- [Task instructions]: Where a line of the entries holds the string "checkbox", copy that line.

(Records excerpted from a collection)
□ □ □ □ □

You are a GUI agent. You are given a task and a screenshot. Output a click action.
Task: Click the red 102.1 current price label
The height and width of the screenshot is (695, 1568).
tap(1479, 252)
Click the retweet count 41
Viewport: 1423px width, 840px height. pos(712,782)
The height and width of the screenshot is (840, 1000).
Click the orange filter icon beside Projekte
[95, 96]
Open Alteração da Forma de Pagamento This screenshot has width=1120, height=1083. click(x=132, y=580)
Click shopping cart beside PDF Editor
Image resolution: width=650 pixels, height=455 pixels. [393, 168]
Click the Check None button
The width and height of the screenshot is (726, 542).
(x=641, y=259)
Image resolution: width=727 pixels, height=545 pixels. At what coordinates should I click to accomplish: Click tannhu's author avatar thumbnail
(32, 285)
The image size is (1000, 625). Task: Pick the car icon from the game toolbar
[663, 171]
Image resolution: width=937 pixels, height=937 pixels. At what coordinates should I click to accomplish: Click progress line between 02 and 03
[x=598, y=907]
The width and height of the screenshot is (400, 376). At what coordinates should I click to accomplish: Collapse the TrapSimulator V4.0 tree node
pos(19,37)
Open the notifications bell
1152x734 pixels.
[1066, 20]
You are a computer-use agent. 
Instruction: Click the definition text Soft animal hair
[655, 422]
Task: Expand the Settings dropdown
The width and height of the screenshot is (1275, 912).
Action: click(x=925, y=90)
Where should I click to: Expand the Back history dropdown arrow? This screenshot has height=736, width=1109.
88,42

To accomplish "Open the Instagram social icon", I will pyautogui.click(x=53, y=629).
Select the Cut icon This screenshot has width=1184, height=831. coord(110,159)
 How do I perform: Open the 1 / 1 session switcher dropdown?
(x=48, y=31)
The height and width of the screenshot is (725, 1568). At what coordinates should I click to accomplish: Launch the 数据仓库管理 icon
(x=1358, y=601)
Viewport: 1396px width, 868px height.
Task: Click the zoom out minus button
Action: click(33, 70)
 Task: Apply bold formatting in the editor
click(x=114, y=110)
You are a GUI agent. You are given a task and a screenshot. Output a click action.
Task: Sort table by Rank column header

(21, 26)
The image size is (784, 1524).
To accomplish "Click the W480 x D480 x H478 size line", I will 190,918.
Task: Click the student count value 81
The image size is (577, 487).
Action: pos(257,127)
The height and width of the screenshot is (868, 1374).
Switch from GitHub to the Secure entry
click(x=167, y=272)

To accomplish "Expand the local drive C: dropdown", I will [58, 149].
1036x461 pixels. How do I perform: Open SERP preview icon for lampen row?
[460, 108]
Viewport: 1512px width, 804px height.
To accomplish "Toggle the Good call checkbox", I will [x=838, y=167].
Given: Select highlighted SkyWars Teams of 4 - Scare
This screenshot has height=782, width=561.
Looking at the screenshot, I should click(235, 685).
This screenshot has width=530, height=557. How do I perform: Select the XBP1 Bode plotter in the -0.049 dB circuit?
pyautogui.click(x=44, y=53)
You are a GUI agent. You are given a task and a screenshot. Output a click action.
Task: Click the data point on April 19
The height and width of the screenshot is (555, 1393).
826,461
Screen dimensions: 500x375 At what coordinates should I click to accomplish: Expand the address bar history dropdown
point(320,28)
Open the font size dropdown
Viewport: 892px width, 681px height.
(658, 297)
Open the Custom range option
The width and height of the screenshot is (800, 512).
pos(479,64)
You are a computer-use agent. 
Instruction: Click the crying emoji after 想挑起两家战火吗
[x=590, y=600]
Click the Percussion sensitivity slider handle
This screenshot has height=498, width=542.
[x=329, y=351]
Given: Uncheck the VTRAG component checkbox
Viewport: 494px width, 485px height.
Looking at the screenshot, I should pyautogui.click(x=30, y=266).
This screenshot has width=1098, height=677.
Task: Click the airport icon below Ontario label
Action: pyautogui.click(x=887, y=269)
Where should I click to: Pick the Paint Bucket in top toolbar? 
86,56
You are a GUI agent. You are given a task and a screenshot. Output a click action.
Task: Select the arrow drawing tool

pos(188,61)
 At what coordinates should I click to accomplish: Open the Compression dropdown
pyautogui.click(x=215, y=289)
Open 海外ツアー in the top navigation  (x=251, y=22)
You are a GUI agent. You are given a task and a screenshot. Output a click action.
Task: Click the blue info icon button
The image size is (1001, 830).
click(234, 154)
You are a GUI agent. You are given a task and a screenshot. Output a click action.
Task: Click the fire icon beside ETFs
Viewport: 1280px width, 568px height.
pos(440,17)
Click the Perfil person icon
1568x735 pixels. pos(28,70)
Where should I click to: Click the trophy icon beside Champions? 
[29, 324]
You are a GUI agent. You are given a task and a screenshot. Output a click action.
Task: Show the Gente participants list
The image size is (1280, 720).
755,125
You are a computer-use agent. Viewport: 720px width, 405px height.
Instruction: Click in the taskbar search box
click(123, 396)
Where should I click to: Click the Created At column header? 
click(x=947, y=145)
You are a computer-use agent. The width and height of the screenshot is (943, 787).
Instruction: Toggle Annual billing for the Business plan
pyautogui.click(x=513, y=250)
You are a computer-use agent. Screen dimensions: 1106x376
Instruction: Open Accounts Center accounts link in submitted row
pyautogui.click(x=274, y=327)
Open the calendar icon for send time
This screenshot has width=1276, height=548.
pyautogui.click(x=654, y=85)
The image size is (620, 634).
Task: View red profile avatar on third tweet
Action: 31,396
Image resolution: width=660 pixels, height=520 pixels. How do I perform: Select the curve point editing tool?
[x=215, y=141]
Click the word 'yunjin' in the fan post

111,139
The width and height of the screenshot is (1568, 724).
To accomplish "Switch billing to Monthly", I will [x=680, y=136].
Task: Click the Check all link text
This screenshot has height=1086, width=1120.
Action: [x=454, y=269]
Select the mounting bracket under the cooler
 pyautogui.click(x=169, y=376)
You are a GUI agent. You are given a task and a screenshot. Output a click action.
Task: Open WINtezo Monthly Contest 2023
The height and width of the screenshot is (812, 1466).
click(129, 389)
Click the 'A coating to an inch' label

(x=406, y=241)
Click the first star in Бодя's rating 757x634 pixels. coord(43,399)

□ □ □ □ □

- [Solved problem]:
To accomplish "Toggle the Good call checkbox", I will [x=838, y=167].
Given: Uncheck the VTRAG component checkbox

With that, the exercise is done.